___ Texto proporcionado
La cooperación en materia de seguridad entre México y Estados Unidos —particularmente a través de la Iniciativa Mérida y sus sucesores— ha promovido la adopción de modelos de seguridad militarizada bajo el pretexto de combatir al narcotráfico y al terrorismo. Esta lógica ha generado una dependencia tecnológica, doctrinal y presupuestaria que limita la soberanía nacional y refuerza la subordinación estratégica del Estado mexicano en el contexto de América del Norte.

La militarización plantea un dilema civilizatorio: ¿puede un Estado garantizar la seguridad ciudadana mediante instituciones cuya razón de ser es la guerra? La respuesta exige repensar los fundamentos mismos de la seguridad, la legitimidad y la violencia. Una Estado democrático de derecho requiere instituciones civiles y miliares fuertes, profesionalizadas, coordinadas, transparentes y no subordinadas a entes externos al Estado.

Militarización y legitimidad

La legitimidad del Estado no proviene únicamente de su capacidad coercitiva o de su eficacia operativa, sino del reconocimiento de la población de que su autoridad se ejerce conforme a la ley y se orienta al bien común. Si el Estado recurre sistemáticamente a las fuerzas armadas para el control interno, corre el riesgo de sustituir la legitimidad política por la fuerza, y la confianza social por el temor.

Weber distinguió tres tipos de legitimidad: la tradicional, la carismática y la legal-racional. En las democracias modernas, la autoridad se sustenta en esta última, es decir, en la observancia del estado de derecho y en la confianza de que las instituciones actúan dentro del límite constitucional.
______
___ Datos proporcionados
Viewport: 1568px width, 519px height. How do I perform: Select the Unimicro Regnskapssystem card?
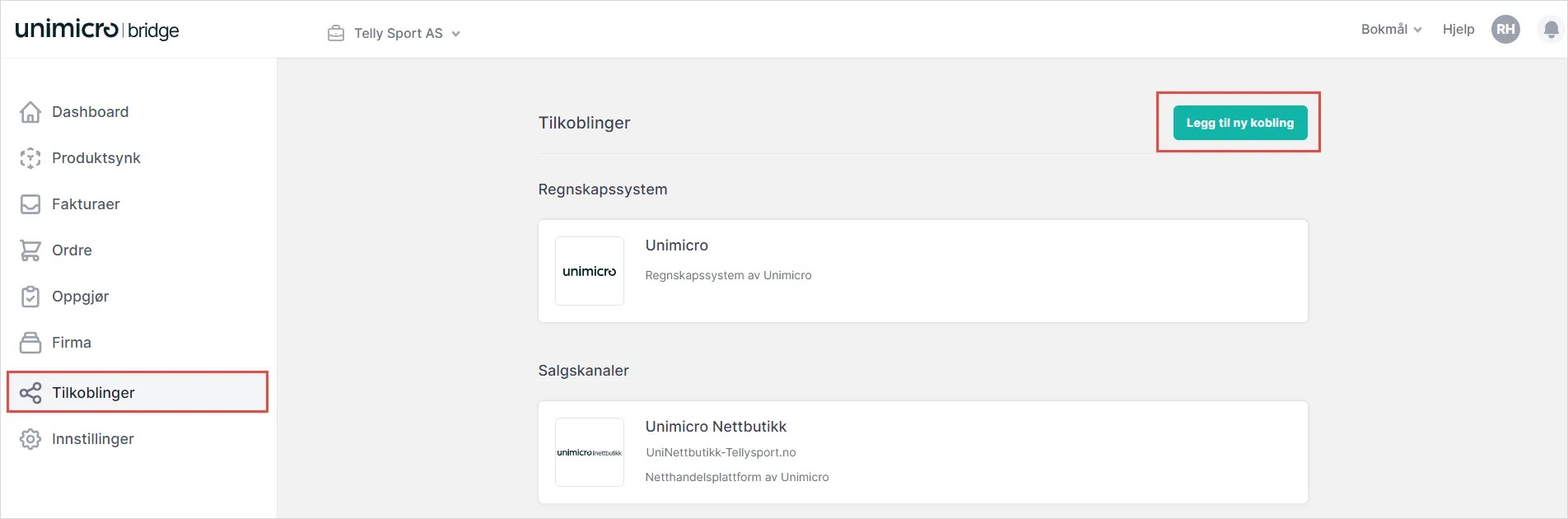(x=922, y=271)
______
▶ **Tarea planteada**
Cambia "dilema" por "desafío" en el fragmento del texto sobre la militarización que comienza en "La militarización plantea" y termina en "externos al Estado.", y escribe el fragmento ya modificado. Los datos son un material aparte, sin relación con el texto.

▶ **Respuesta final**
La militarización plantea un desafío civilizatorio: ¿puede un Estado garantizar la seguridad ciudadana mediante instituciones cuya razón de ser es la guerra? La respuesta exige repensar los fundamentos mismos de la seguridad, la legitimidad y la violencia. Una Estado democrático de derecho requiere instituciones civiles y miliares fuertes, profesionalizadas, coordinadas, transparentes y no subordinadas a entes externos al Estado.